• [EXCERPT TO READ]
Guest 11-Sep-2007 06:10
Nostalgic indeed. Just plain pure magical.
Phil Douglis03-Nov-2006 21:44
Yes, David -- it would be a good opening shot for a "day in the life" story. The day promised much at this moment. But as is often the case in Southern China, that promise soon vanished.
Guest 03-Nov-2006 20:44
Very nice. A day in the life...
Phil Douglis21-Aug-2006 22:14
Color can define mood, Chris. It certainly does here.
Chris Sofopoulos21-Aug-2006 09:34
Fantastic effect from the colour on the street. A very good and moody abstract!

• [RAW DATA]
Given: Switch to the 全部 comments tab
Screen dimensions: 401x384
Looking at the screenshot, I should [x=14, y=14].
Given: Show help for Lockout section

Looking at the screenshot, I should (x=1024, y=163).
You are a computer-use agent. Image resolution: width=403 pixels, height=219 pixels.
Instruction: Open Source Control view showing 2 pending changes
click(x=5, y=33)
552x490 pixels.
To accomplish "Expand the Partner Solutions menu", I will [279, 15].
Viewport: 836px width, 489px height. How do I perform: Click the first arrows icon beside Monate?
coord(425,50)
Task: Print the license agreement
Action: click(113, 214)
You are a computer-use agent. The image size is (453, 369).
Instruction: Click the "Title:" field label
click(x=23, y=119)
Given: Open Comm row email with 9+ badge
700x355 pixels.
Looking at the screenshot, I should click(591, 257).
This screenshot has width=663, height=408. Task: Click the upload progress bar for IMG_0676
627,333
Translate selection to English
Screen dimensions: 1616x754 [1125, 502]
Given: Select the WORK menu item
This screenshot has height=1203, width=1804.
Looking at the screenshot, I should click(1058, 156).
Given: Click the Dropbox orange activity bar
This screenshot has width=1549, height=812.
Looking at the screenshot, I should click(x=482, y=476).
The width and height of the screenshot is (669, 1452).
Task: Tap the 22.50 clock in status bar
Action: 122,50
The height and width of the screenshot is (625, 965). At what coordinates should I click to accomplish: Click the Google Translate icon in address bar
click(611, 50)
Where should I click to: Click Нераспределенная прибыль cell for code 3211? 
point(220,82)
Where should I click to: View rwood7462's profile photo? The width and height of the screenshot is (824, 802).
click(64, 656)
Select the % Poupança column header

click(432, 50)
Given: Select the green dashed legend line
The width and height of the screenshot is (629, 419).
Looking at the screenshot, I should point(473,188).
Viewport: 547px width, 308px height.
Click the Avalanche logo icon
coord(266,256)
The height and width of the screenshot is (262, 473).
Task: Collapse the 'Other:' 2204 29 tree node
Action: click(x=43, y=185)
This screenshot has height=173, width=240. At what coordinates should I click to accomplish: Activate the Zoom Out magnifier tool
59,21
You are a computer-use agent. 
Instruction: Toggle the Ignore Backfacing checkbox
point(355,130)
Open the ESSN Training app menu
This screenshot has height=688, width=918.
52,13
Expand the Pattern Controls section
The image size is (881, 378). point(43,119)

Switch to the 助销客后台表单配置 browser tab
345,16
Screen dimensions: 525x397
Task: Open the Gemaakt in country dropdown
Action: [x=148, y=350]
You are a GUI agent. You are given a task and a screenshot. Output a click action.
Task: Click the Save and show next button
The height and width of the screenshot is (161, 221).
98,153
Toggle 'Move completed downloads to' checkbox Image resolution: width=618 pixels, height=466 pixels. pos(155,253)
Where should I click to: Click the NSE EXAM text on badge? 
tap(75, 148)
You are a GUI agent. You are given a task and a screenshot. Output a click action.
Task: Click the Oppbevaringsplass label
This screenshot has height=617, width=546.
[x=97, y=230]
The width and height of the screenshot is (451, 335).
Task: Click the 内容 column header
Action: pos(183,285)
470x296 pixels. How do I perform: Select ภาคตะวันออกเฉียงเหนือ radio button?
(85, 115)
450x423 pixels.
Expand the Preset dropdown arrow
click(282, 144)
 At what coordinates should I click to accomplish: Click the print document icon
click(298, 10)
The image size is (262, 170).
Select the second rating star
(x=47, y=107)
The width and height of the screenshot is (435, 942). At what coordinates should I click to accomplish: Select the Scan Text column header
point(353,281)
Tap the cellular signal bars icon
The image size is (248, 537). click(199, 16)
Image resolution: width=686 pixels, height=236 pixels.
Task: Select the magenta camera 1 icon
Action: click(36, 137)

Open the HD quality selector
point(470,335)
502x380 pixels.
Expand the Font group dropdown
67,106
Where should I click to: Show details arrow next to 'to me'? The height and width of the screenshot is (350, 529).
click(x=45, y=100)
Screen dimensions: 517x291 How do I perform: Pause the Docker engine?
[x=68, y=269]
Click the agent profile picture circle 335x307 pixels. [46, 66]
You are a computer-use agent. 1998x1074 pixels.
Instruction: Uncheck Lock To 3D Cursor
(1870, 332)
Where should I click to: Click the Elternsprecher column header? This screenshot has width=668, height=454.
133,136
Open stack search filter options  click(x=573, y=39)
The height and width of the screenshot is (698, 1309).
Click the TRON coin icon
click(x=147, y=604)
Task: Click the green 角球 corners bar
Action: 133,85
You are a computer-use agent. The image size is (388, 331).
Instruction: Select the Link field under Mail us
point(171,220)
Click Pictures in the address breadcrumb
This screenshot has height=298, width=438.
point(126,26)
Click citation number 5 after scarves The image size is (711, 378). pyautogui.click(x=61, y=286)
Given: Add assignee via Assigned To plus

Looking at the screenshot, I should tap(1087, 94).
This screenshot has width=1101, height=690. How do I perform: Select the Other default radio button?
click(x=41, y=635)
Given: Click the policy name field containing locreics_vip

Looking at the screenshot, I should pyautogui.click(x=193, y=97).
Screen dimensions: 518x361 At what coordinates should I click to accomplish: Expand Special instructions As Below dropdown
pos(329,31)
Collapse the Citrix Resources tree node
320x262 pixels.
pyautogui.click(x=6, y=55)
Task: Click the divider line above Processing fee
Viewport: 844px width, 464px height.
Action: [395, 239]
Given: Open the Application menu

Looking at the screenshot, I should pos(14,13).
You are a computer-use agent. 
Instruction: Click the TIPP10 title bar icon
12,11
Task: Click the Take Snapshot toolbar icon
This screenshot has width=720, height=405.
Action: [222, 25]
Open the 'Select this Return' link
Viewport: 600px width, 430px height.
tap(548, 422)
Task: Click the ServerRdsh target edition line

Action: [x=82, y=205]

• [EXERCISE BRIEF] Repeat the part of the comment thread between "Phil Douglis03-Nov-2006 21:44" and "and moody abstract!", inclusive, with no changes. The entries have no connection to the comment thread.

• [SOLUTION TO THE PROBLEM]
Phil Douglis03-Nov-2006 21:44
Yes, David -- it would be a good opening shot for a "day in the life" story. The day promised much at this moment. But as is often the case in Southern China, that promise soon vanished.
Guest 03-Nov-2006 20:44
Very nice. A day in the life...
Phil Douglis21-Aug-2006 22:14
Color can define mood, Chris. It certainly does here.
Chris Sofopoulos21-Aug-2006 09:34
Fantastic effect from the colour on the street. A very good and moody abstract!